# WHAT TO DO:
Lines of the material that include the string "computer" should be returned.

^^^^^^^^^^^^^^^^

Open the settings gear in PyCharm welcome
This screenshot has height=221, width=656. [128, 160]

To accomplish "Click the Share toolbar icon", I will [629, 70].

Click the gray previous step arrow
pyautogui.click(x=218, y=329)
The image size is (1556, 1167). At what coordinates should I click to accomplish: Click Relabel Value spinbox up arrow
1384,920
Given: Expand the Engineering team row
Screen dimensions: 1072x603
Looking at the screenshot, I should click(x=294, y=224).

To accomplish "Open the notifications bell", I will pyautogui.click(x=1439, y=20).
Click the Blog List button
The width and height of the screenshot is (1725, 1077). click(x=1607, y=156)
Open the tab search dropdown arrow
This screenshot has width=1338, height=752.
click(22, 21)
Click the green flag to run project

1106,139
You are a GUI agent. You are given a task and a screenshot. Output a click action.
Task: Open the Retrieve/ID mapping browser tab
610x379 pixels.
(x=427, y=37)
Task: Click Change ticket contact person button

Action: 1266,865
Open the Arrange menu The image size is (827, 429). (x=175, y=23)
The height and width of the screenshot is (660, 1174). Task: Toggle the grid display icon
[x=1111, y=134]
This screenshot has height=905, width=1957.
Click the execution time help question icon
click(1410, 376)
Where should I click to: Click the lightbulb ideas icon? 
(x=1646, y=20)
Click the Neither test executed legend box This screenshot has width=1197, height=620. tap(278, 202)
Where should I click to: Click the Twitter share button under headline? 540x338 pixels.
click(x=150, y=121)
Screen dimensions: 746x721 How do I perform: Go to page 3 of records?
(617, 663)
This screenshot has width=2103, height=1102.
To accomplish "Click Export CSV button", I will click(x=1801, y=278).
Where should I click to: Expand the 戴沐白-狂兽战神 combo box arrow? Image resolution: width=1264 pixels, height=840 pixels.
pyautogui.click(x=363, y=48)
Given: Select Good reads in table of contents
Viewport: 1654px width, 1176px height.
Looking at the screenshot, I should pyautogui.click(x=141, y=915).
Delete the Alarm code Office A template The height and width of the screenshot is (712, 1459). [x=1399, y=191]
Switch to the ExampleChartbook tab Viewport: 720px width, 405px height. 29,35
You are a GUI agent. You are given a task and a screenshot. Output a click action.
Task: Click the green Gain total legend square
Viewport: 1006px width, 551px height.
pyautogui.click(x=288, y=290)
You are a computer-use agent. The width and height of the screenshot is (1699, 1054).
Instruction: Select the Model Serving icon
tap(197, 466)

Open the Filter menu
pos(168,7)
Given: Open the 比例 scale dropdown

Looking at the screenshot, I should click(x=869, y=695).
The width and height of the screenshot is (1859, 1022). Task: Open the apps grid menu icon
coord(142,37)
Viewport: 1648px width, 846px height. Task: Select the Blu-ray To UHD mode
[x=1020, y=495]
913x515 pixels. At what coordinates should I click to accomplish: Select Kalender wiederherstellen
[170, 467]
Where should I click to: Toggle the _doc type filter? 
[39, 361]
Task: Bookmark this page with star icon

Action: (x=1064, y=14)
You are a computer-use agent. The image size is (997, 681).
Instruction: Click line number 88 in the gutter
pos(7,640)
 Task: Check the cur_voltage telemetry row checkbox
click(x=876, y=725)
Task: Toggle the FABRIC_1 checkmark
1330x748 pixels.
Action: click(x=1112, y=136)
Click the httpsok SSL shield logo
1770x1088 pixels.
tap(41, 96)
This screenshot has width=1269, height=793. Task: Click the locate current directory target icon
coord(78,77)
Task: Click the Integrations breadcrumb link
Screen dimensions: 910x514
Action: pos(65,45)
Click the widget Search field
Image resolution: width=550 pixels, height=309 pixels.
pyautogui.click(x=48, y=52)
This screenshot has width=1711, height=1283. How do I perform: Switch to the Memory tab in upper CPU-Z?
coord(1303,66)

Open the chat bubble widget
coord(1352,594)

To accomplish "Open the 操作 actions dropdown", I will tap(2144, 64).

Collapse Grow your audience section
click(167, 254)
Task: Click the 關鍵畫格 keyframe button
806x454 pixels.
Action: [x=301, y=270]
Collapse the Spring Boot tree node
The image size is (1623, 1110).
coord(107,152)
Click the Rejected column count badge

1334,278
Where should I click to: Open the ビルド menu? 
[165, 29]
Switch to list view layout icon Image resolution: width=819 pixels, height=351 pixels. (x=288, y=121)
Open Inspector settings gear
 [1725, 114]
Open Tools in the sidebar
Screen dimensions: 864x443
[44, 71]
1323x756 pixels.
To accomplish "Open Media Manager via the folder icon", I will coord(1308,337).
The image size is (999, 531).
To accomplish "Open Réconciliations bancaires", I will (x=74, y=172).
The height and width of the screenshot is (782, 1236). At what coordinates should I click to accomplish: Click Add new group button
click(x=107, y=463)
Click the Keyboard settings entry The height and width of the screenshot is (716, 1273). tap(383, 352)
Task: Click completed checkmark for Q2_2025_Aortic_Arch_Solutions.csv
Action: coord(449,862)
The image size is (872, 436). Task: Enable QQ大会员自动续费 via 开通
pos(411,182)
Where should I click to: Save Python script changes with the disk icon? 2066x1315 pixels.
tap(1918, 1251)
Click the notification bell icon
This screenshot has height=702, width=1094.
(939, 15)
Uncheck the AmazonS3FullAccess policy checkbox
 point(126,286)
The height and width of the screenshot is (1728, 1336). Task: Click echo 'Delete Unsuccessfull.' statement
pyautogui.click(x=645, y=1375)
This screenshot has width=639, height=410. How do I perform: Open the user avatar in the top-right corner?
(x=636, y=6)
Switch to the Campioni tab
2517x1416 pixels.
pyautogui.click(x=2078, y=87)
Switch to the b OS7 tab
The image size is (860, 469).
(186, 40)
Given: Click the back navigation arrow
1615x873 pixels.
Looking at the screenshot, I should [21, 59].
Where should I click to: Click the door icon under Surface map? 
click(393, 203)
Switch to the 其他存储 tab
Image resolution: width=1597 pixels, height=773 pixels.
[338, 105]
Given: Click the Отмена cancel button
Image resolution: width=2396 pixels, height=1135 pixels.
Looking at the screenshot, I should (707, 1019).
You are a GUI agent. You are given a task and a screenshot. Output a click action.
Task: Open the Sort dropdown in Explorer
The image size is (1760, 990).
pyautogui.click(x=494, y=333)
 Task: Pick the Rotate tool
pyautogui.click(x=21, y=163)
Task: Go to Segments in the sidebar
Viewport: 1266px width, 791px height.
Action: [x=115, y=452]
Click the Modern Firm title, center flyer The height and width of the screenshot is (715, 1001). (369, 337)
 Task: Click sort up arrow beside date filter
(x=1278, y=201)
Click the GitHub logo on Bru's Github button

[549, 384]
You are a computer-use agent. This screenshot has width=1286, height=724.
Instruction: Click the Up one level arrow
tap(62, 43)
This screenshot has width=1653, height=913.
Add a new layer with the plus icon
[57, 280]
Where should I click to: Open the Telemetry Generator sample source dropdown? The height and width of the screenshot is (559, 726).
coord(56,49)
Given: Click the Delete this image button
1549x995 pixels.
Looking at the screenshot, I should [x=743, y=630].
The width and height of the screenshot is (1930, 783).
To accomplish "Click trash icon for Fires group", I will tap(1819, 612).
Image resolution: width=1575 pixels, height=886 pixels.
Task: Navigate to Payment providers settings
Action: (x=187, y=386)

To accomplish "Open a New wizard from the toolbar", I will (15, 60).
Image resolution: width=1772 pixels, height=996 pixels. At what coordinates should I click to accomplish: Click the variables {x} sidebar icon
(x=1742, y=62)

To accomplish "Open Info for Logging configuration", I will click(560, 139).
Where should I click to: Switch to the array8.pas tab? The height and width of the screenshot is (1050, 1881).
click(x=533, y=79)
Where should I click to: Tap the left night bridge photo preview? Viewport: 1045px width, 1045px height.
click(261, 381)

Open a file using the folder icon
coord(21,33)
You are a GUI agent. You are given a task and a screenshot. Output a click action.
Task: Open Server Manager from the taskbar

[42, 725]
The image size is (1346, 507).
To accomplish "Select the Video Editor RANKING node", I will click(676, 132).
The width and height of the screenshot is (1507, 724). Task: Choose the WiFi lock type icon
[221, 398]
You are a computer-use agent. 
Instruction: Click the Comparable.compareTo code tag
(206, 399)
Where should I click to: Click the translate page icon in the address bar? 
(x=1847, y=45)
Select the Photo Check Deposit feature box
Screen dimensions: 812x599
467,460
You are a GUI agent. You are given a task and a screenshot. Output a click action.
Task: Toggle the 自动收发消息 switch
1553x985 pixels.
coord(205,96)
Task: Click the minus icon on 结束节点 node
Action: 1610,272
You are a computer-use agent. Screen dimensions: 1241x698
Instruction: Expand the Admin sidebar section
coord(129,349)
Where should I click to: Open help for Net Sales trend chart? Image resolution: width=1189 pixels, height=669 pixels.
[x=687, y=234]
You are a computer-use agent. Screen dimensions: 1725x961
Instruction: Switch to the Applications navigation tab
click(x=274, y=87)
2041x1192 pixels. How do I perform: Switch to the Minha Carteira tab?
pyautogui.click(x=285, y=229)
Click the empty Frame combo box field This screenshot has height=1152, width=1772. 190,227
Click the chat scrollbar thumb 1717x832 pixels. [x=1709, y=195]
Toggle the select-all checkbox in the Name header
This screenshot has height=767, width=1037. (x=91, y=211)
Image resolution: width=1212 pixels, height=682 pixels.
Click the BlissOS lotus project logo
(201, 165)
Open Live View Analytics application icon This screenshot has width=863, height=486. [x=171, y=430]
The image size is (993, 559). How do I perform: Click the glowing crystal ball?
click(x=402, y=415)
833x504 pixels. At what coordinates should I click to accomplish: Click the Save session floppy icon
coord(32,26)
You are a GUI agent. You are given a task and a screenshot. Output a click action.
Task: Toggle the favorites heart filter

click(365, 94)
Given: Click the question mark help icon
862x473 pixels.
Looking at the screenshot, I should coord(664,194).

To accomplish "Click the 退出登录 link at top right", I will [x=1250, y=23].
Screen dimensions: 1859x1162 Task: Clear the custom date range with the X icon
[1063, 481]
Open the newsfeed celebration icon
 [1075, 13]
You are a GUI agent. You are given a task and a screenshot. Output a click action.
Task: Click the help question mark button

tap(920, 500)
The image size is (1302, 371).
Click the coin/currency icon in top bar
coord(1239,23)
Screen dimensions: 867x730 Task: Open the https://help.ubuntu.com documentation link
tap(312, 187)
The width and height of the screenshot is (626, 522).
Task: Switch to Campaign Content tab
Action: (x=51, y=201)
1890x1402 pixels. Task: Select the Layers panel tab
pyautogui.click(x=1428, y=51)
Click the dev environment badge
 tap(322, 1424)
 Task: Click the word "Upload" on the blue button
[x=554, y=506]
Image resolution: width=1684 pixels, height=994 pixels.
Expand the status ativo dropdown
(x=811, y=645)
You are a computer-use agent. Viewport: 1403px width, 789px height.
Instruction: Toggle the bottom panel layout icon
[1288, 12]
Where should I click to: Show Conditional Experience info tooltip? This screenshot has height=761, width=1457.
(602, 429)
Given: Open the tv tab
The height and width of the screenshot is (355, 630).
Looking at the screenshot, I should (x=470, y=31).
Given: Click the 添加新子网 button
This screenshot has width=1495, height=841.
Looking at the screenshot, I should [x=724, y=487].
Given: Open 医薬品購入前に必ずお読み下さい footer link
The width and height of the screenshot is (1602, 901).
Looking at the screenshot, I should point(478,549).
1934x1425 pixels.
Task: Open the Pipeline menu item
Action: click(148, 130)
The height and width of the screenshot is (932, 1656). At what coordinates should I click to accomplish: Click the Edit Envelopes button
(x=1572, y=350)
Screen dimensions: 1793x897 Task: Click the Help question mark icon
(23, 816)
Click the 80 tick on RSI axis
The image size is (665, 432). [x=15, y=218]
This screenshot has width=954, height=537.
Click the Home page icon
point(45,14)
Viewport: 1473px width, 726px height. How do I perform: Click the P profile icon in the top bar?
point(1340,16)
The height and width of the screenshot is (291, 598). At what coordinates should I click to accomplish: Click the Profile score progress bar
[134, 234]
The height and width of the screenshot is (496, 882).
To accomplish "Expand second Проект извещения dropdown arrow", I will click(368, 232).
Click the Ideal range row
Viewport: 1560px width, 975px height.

^^^^^^^^^^^^^^^^

# THE COMPLETED TASK:
You are a computer-use agent. The width and height of the screenshot is (1699, 1054).
You are a computer-use agent. The image size is (997, 681).
You are a computer-use agent. This screenshot has width=1286, height=724.
You are a computer-use agent. 
You are a computer-use agent. Screen dimensions: 1241x698
You are a computer-use agent. Screen dimensions: 1725x961
You are a computer-use agent. Viewport: 1403px width, 789px height.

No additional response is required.